● EXERCISE OBJECTIVE
Quote verbatim the span of lines that begins the listing below and closes with the line containing "Open the 知道".

● DATA TO EXAMINE
* * * * * * * * *

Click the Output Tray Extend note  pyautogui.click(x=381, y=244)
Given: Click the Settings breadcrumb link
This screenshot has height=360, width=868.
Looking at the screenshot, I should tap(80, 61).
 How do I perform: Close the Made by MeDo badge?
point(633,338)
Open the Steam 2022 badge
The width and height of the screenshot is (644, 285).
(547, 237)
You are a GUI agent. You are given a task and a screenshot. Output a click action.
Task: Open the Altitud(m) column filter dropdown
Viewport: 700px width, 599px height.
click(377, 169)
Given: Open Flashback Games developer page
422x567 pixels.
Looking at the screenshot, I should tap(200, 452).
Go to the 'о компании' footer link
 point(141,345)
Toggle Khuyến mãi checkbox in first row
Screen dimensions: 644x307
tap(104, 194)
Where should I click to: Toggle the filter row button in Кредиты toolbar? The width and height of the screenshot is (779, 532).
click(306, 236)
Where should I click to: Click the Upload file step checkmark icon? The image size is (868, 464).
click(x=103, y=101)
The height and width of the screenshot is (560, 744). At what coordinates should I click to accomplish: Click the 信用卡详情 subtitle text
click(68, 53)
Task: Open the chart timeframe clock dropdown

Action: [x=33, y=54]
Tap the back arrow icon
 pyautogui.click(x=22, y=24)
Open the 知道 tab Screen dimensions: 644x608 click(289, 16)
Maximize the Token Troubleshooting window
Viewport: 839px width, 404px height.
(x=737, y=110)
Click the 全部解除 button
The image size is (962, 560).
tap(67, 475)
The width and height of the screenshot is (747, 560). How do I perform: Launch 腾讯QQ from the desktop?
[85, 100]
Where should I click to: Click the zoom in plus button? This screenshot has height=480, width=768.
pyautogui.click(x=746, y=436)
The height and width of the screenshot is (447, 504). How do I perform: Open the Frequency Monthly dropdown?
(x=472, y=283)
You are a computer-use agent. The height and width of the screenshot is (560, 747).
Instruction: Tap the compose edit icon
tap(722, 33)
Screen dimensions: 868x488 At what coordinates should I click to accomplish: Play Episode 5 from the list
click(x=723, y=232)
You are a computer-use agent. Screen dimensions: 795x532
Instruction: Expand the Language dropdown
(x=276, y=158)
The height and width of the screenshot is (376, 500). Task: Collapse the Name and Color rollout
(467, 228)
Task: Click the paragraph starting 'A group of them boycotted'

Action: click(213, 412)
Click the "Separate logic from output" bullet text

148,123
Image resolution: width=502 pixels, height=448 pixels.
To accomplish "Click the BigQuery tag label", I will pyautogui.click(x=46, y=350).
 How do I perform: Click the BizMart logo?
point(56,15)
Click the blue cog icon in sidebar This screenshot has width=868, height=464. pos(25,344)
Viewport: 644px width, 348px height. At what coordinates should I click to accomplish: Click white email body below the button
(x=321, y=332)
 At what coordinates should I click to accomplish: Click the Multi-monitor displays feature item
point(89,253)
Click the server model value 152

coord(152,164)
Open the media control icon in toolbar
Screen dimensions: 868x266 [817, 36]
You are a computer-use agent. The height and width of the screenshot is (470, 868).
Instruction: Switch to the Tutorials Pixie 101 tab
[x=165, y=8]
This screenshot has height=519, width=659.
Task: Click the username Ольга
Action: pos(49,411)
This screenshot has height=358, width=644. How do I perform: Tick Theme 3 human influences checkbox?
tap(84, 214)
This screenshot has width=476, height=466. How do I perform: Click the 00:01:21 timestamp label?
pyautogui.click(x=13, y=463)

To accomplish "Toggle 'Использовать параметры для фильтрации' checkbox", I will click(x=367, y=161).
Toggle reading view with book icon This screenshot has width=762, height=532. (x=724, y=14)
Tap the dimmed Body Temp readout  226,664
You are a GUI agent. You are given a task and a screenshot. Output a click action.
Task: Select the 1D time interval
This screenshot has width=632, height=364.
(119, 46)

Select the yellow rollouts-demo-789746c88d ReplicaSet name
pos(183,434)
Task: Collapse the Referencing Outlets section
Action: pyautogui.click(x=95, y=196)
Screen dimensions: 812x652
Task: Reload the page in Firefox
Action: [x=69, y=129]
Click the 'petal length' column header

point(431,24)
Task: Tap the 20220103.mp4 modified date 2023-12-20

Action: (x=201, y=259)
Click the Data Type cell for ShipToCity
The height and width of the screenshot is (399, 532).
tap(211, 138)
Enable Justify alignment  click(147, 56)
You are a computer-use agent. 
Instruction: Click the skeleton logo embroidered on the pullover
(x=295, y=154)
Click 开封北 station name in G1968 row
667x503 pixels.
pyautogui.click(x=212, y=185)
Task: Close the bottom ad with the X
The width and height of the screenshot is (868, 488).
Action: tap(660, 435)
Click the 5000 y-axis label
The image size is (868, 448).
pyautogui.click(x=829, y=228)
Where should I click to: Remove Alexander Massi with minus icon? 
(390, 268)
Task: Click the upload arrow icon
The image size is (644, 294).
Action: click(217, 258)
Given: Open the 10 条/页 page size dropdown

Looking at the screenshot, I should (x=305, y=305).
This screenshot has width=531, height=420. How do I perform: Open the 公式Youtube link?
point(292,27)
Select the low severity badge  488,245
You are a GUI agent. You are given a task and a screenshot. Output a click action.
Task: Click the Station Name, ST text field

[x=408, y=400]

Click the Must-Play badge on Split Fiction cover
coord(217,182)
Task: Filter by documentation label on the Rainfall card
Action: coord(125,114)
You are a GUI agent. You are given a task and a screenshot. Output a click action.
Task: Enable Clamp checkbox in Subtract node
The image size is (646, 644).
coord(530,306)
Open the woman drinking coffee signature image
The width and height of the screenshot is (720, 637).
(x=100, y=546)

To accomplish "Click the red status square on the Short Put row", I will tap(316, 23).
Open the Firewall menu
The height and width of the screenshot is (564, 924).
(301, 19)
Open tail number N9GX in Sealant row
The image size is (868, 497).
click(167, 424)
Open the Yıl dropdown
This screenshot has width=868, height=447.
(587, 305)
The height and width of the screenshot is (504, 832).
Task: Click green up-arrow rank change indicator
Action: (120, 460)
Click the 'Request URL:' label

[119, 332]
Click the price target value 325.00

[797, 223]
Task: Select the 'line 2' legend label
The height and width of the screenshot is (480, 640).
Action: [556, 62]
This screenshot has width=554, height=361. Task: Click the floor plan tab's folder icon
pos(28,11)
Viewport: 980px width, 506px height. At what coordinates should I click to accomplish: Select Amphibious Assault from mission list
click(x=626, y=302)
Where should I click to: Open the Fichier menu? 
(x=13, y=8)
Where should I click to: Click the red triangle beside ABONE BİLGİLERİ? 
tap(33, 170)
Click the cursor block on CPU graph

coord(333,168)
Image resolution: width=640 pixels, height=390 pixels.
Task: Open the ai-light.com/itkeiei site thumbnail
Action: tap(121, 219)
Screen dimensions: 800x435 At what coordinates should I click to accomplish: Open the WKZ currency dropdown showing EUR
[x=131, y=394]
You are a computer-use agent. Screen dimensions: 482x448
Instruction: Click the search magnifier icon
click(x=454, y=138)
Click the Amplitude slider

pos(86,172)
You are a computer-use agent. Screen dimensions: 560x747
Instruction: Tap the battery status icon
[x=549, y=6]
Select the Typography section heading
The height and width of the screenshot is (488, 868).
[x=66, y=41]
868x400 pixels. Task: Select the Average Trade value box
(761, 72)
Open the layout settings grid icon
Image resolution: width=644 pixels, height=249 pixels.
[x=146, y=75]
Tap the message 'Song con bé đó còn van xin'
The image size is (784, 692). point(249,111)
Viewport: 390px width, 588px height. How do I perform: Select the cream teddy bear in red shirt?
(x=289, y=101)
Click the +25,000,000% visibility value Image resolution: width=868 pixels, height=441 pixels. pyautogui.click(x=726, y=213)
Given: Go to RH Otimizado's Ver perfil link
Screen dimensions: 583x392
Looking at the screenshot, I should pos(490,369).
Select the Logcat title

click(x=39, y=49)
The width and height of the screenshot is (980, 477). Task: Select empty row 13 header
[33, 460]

* * * * * * * * *

● REPLY
Click the Output Tray Extend note  pyautogui.click(x=381, y=244)
Given: Click the Settings breadcrumb link
This screenshot has height=360, width=868.
Looking at the screenshot, I should tap(80, 61).
 How do I perform: Close the Made by MeDo badge?
point(633,338)
Open the Steam 2022 badge
The width and height of the screenshot is (644, 285).
(547, 237)
You are a GUI agent. You are given a task and a screenshot. Output a click action.
Task: Open the Altitud(m) column filter dropdown
Viewport: 700px width, 599px height.
click(377, 169)
Given: Open Flashback Games developer page
422x567 pixels.
Looking at the screenshot, I should tap(200, 452).
Go to the 'о компании' footer link
 point(141,345)
Toggle Khuyến mãi checkbox in first row
Screen dimensions: 644x307
tap(104, 194)
Where should I click to: Toggle the filter row button in Кредиты toolbar? The width and height of the screenshot is (779, 532).
click(306, 236)
Where should I click to: Click the Upload file step checkmark icon? The image size is (868, 464).
click(x=103, y=101)
The height and width of the screenshot is (560, 744). At what coordinates should I click to accomplish: Click the 信用卡详情 subtitle text
click(68, 53)
Task: Open the chart timeframe clock dropdown

Action: [x=33, y=54]
Tap the back arrow icon
 pyautogui.click(x=22, y=24)
Open the 知道 tab Screen dimensions: 644x608 click(289, 16)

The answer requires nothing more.